In the wake of the events of 2020, the assessment and measurement community has made a commitment to do the right thing to ensure that tests are used appropriately. The community has vowed to be more proactive in speaking out against policies and test uses that result in inequitable outcomes or consequences, while actively promoting policies and test uses that improve student learning and increase equity. In practice, however, distinguishing between good and bad policies and test uses is not always easy. Questions that appear black-and-white at 30,000 feet often reveal themselves as 50 shades of gray at ground level. Decisions and actions that were so clear when laid out in a keynote address or journal article become cloudy when you realize that there are very fine people with persuasive arguments on both sides of the question. [all obvious allusions, references, and triggers in this paragraph were intended]
In this post, I would like to reflect on one test use policy that dogged me for the better part of my career: the use of the high school state assessment program as a high school graduation requirement. For the fifteen years from 1999 – 2014, I was on the outer edge of the inner circle of state policymakers in two states tasked with implementing a policy to use student performance on the high school state tests as one requirement for earning a high school diploma.

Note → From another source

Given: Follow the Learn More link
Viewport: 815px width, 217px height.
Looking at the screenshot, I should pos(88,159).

Ultimately, the policies worked out quite differently in the two states, but the issues faced, the arguments raised, the sleepless nights, and the stress eating were the same in both cases.
High Stakes
By 1999, I had been involved in large-scale state assessment for a decade and was well aware of the problems associated with the high stakes use of such assessments for promotion, graduation, school accountability, and heaven forbid, teacher evaluation. And any facets of the argument that I had missed were covered in the new National Academies publication, High-Stakes: Testing for Tracking, Promotion, and Graduation. There were also regular communications with the folks at FairTest and there was a letter opposing the planned use of the new state tests signed by the faculty at the Lynch Graduate School of Education at Boston College – a couple of whom I highly respected and regarded as role models.
If the efforts to change minds were not enough, there were also the appeals to the heart. I still recall the agonizingly long drive home after a 12-hour day spent at state house hearings listening to story after story, in 3-minute snippets, of the students who would be irreparably harmed by the graduation requirement, of the injustice in holding student accountable for the failures of their schools and the larger education system. Who could not be affected by the individual students who would be figuratively, and sometimes literally, placed in front of you as examples of students who could not possibly be expected to “pass the test” and would be denied a diploma.

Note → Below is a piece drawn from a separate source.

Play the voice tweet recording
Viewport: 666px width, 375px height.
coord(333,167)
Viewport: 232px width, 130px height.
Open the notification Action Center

The Other Side of the Coin
We didn’t need complex statistical models, or even preliminary test results, to know that the students who would have the most difficulty meeting the test-based graduation requirement would be disproportionately students of color, low-income students, students with disabilities, and English learners. One could argue that the low performance of students in those subgroups, or the failure of schools to adequately serve those students, was a driving force behind the test-based graduation policy. That’s where the issues become cloudy. How could these students not be harmed by granting them a diploma when they lack the most rudimentary skills in high school English language arts and mathematics – when they will be forced to apply their limited financial aid to non-credit-bearing remedial courses at community colleges? Would these students benefit from support programs and public relations campaigns determined to “get everyone over the wall” without the graduation requirement?
What is fair?
Some of the strongest support for the high standards, high expectations, and high stakes (up to a point) came from the school districts and organizations serving the students described above. Many, but not all, urban superintendents viewed the requirement as a lever to obtain necessary funding and other resources. Advocacy groups for students with disabilities supported the increased focus that the policy placed on the need for high quality instruction for students with disabilities while attempting to make the test-based requirement as reasonable as possible for their students and enhancing opportunities for students who would not meet the requirement. It was a delicate balance for them.
What’s an Assessment/Measurement Professional to Do?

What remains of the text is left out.